• Prompt: Return all of the entries exactly, with nothing added or left out.

------ Available data

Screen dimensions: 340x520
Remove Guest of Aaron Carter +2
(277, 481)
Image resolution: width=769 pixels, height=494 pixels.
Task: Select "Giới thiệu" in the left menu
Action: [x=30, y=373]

------------

• Output of the exercise:
Screen dimensions: 340x520
Remove Guest of Aaron Carter +2
(277, 481)
Image resolution: width=769 pixels, height=494 pixels.
Task: Select "Giới thiệu" in the left menu
Action: [x=30, y=373]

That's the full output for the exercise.